In this specific case, it sounds like you're asking for something like a blanket requirement for every frame that cannot be sent on the control stream to say something like

> If a <non-control-stream> frame is received on a control stream, the recipient MUST respond with a connection error. The type of error depends on the state of the control stream. If the receiver has not processed a SETTINGS frame, the error code MUST be H3_MISSING_SETTINGS. If the receiver has process a SETTINGS frame, the error code MUST be H3_FRAME_UNEXPECTED.

As @MikeBishop points out, this can be viewed as a design change for implementations that don't follow the guidance exactly like that. I think its too late to revisit this because there is no interoperability or security issues associated with the current design.

From the application perspective, how is a spec-verification tool, such as h3spec, to deal with this ambiguity?

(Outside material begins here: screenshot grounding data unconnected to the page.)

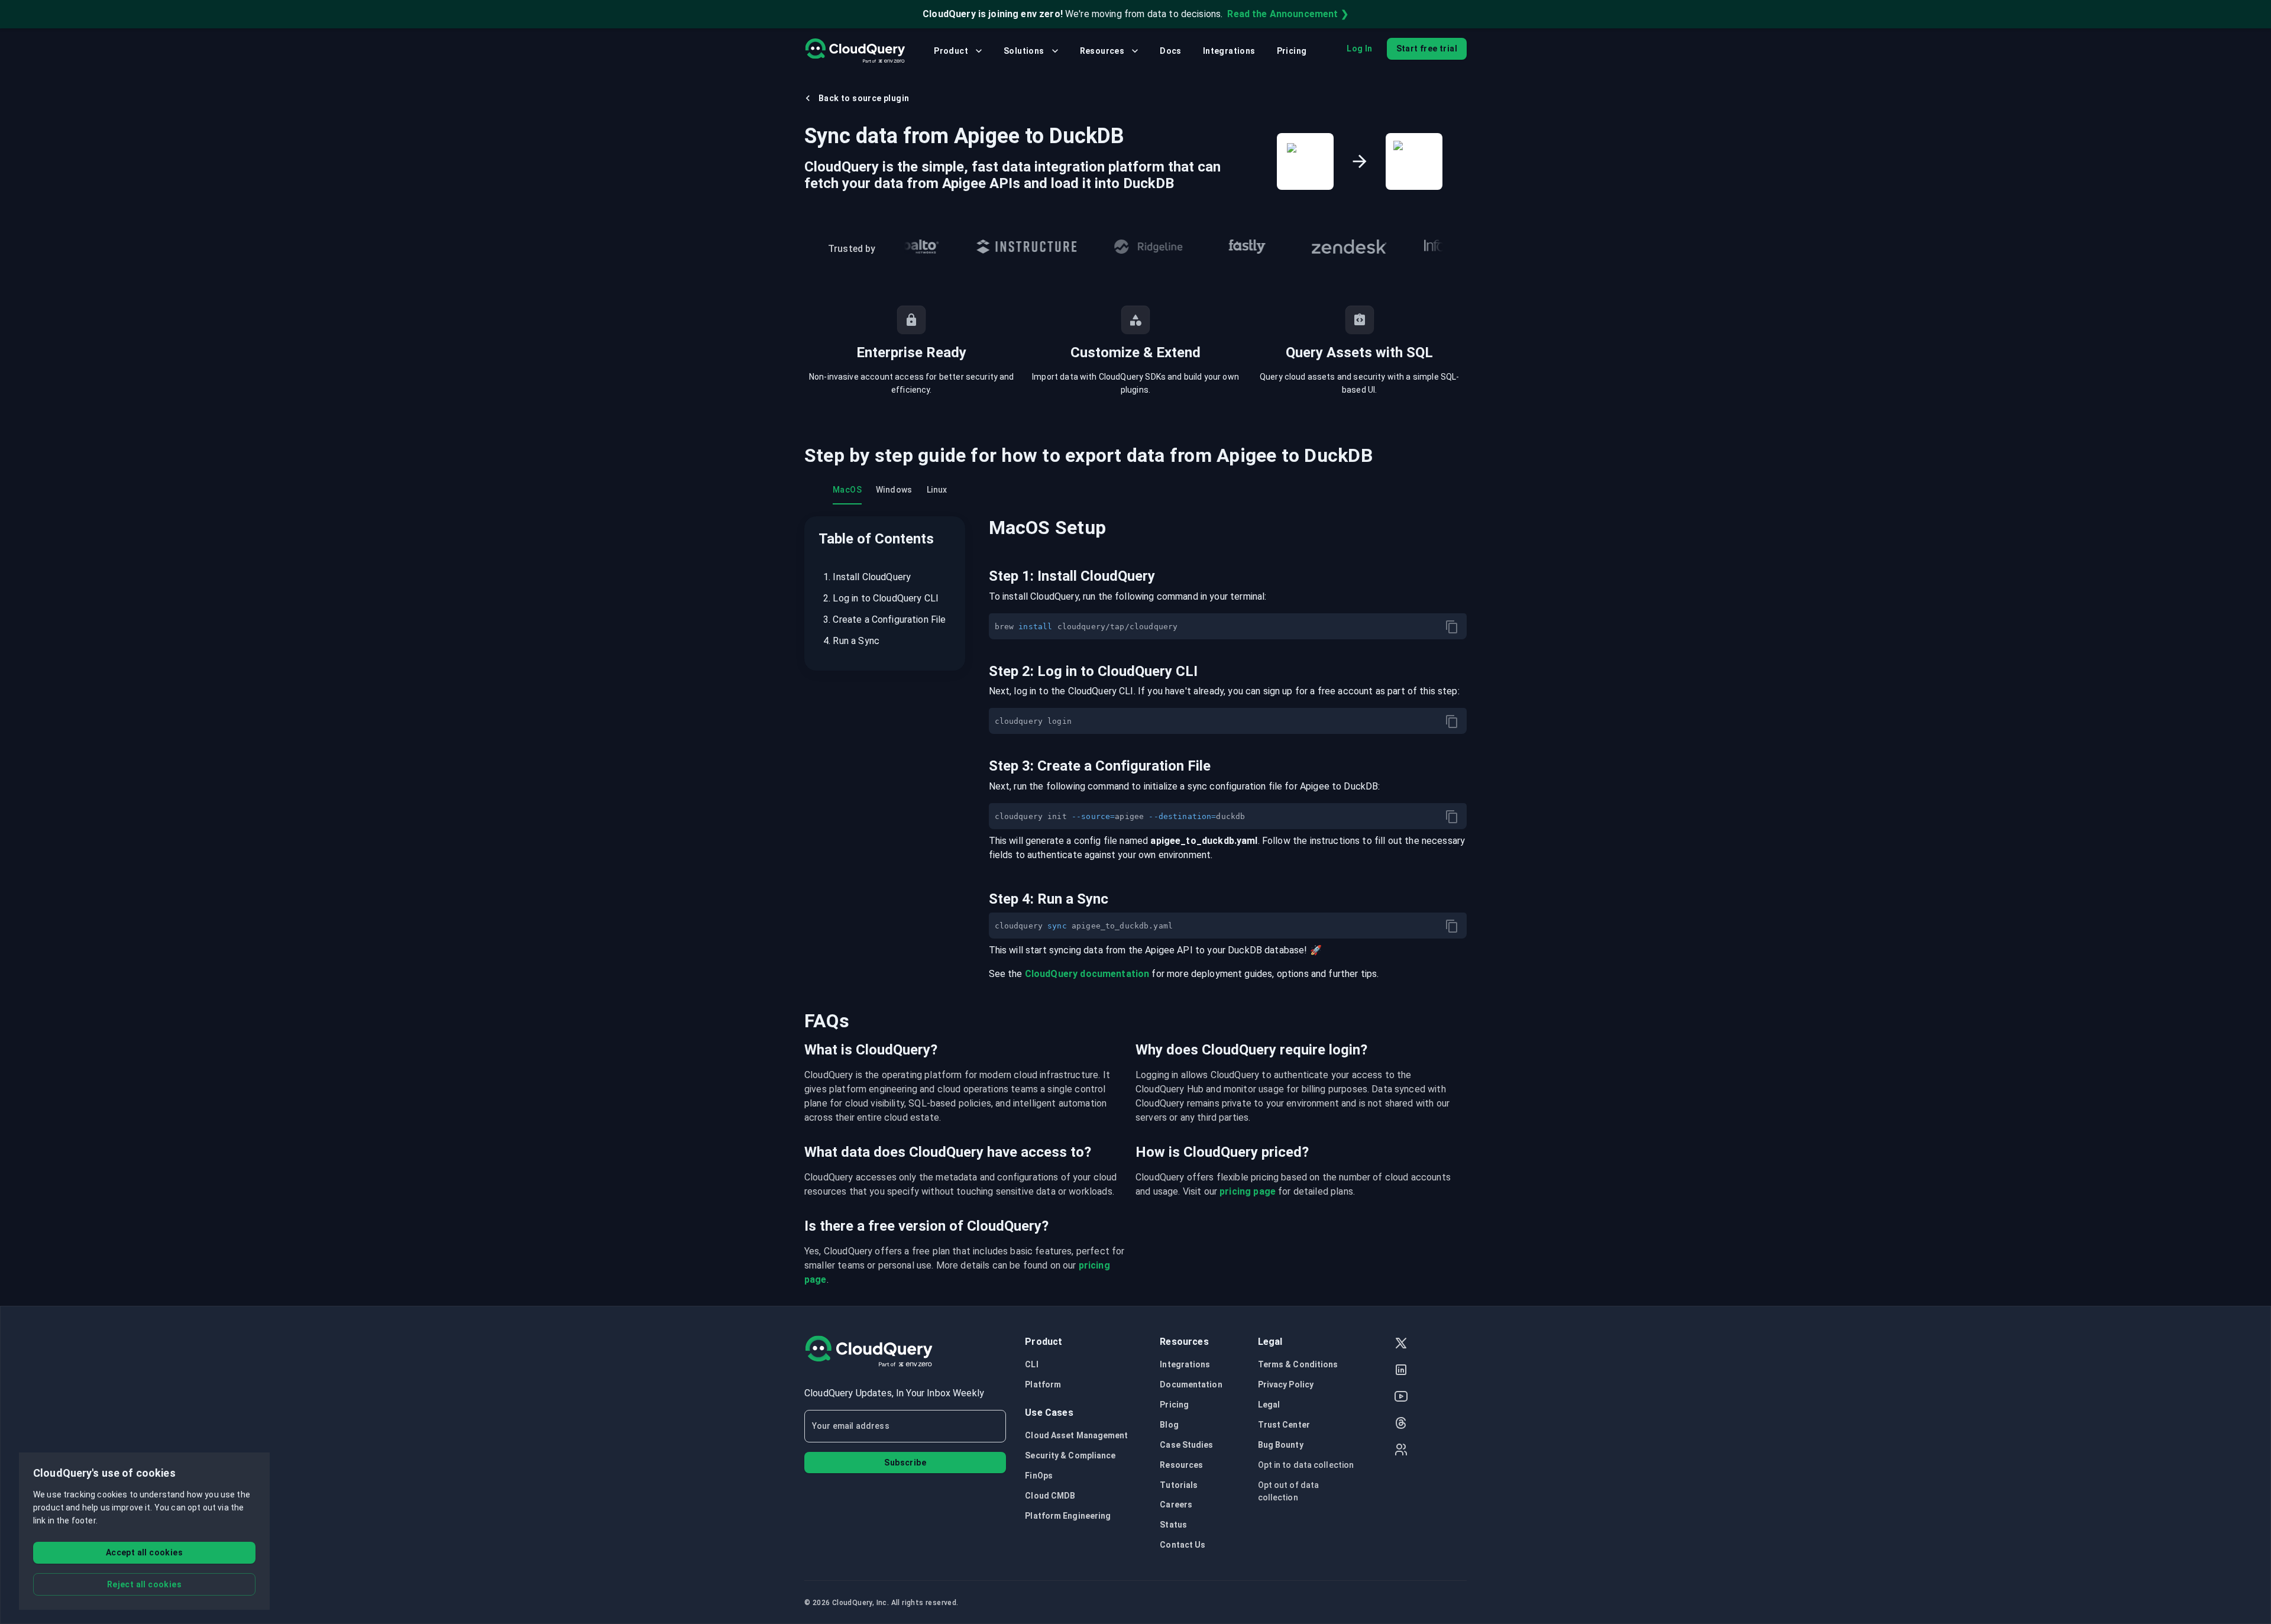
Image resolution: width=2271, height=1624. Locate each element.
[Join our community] (1401, 1451)
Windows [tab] (894, 489)
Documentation (1191, 1384)
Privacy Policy (1286, 1384)
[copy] (1452, 627)
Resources (1102, 51)
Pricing (1292, 51)
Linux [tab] (937, 489)
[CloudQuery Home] (854, 51)
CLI (1031, 1364)
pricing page (1247, 1191)
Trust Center (1284, 1424)
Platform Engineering (1068, 1516)
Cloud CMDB (1050, 1495)
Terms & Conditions (1298, 1364)
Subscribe (905, 1462)
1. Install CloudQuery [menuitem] (867, 577)
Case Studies (1186, 1445)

Since such tools have to accommodate any error condition being a connection error, and any error type being a H3_GENERAL_PROTOCOL_ERROR, my advise is that they validate error test cases as so:

1. Did stream or connection error occur?
2. Did error type contain one of the set of error codes (H3_GENERAL_PROTOCOL_ERROR, more-specfic error code, ...)

[martinthomson]

The first clause in this general guidance (in transport, but it should apply to h3 well enough) would seem to make this question moot:

In particular, an endpoint MAY use any applicable error code when it detects an error condition; a generic error code (such as PROTOCOL_VIOLATION or INTERNAL_ERROR) can always be used in place of specific error codes.

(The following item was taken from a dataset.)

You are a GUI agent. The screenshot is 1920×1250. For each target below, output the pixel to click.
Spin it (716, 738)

Indeed, this exact kind of situation is what motivated the inclusion of this text. These debates are commonplace and waste a lot of time and they also place unnatural constraints on implementations. What an implementation does here might determine which code is reported and that is OK. Both codes are applicable. Reporting either achieves the ultimate goal, which is identifying a bug. Forcing a choice only leads to wasteful discussions like this one.

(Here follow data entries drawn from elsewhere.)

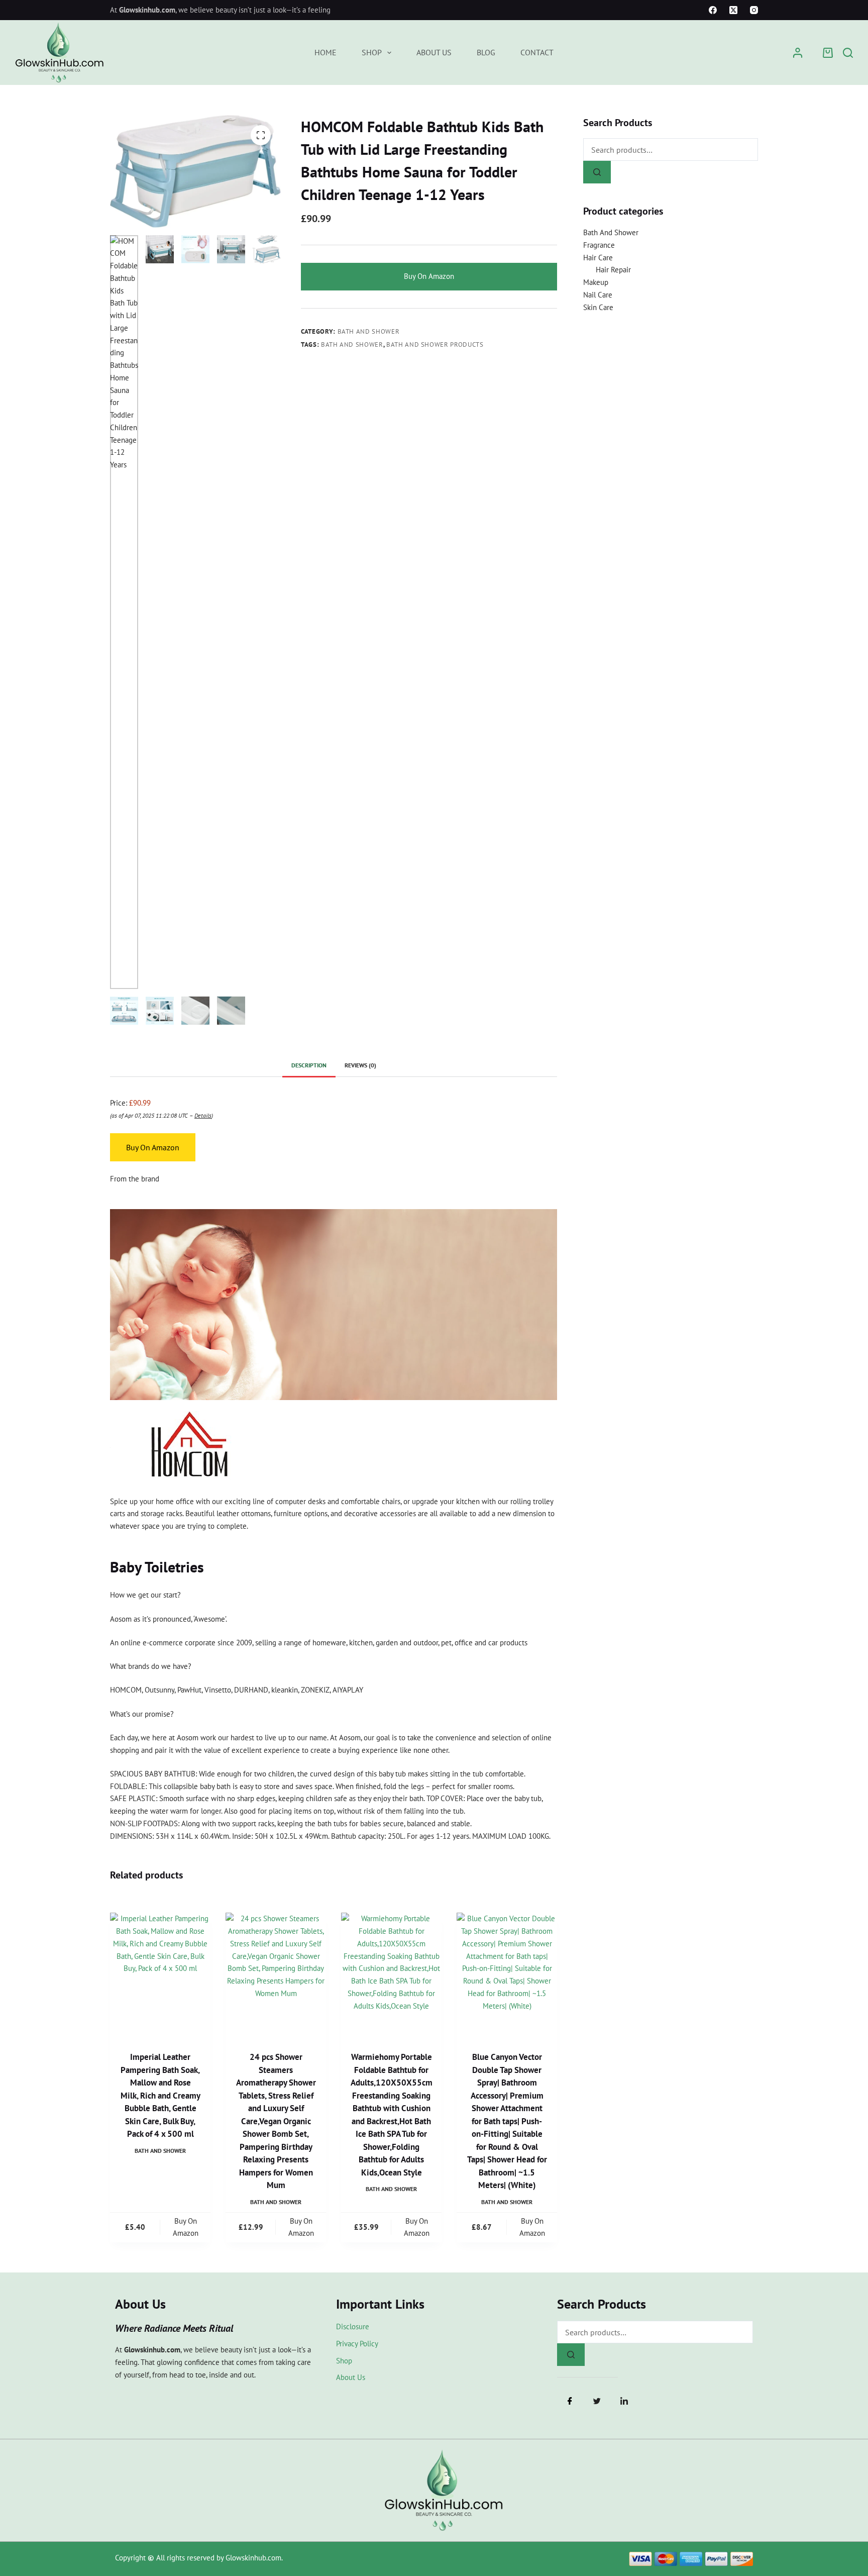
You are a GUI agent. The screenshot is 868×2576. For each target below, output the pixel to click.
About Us (434, 52)
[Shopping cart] (828, 53)
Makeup (595, 282)
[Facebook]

The answer is that h3spec should accept either error code as valid in this case. In addition to any generally applicable codes.

[kazu-yamamoto]

Talking about h3spec. It is possible to change the test case for Sec 6.2.1 to also accept 3_FRAME_UNEXPECTED. But I changed it to use MAX_PUSH_ID instead of DATA:

kazu-yamamoto/h3spec@2d74a59

[LPardue]

Just circling back to this. The proposal was to do nothing and there's since the document is with the RFC editor, the next logical action is to close the issue.